Gary Edwards of the Open Document Foundation has a fascinating post on the important of Microsoft Office compatibility to the success of the ISO-approved Open Document formats.
It is in places a rare voice of sanity:
People continue to insist that if only Microsoft would implement ODF natively in MSOffice, we could all hop on down the yellow brick road, hand in hand, singing kumbaya to beat the band. Sadly, life doesn’t work that way. Wish it did.
Sure, Microsoft could implement ODF – but only with the addition of application specific extensions to the current ODF specification … Sun has already made it clear at the OASIS ODF TC that they are not going to compromise (or degrade) the new and innovative features and implementation model of OpenOffice just to be compatible with the existing 550 million MSOffice desktops.
More:
The simple truth is that ODF was not designed to be compatible – interoperable with existing Microsoft documents, applications and processes. Nor was it designed for grand convergence. And as we found out in our five years participation at the OASIS ODF TC, there is an across the boards resistance to extending ODF to be compatible with Microsoft documents, applications and processes.

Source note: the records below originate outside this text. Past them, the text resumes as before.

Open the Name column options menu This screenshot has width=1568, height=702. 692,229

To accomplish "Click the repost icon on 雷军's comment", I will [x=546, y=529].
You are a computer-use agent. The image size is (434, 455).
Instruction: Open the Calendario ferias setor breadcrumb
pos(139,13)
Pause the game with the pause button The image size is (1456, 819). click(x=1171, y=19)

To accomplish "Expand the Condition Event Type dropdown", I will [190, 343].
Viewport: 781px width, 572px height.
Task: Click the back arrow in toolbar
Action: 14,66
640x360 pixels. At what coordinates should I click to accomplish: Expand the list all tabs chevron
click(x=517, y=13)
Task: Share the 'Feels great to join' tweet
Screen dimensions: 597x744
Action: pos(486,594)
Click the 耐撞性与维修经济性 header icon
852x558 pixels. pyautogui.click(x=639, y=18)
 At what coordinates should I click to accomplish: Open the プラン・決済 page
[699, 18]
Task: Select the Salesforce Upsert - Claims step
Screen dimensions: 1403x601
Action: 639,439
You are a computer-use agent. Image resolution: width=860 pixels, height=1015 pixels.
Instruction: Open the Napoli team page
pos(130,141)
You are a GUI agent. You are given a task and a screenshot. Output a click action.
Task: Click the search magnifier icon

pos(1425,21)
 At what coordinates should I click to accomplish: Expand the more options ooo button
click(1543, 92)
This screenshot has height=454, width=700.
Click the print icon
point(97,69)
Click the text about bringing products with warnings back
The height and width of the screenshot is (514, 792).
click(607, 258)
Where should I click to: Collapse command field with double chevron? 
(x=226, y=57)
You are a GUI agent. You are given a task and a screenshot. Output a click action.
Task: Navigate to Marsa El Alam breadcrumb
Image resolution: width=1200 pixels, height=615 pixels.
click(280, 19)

Summary: in Edwards’ opinion, there are technical and political reasons why seamless ODF interop cannot be baked into Microsoft Office. Therefore the Foundation is now working on interop with the W3C’s Compound Document Format, about which I know little.
Surprisingly, Edwards also says that ODF will fail in the market:
If we can’t convert existing MS documents, applications and processes to ODF, then the market has no other choice but to transition to MS-OOXML.
Edwards is thoroughly spooked by the success of Sharepoint in conjunction with Exchange, and overstates his case:
If we can’t neutralize and re purpose MSOffice, the future will belong to MS-OOXML and the MS Stack. Note the MS Stack noticeably replaces W3C Open Web technologies with Microsoft’s own embraced “enhancements”. Starting with MS-OOXML/Smart Tags as a replacement for HTML-XHTML-RDF Metadata. HTML and the Open Web are the targets here. ODF is being used as a diversion from the real end game – the taking of the Internet.
I find this implausible. At the same time, I agree about the importance of interoperability with Microsoft Office.
I would also like clarification on what are the limitations of OOXML / ODF conversion. Here’s a technique that does a reasonable job. Open OOXML in Microsoft Office, save to binary Office format. Open binary Office format in Open Office, save as ODF. The same works in reverse. Not perfect perhaps, but a whole lot better than the Microsoft-sponsored add-in that works through XSLT. Could this existing Open Office code be made into a Microsoft Office plug-in, and if so, what proportion of existing documents would not be satisfactorily converted?
Note that Sun’s ODF converter seems to be exactly this, except that it does not yet work with Office 2007. It could presumably be used with Office 2003 and the OOXML add-in, to provide a way to convert OOXML to ODF in a single application. Some further notes on Sun’s converter here.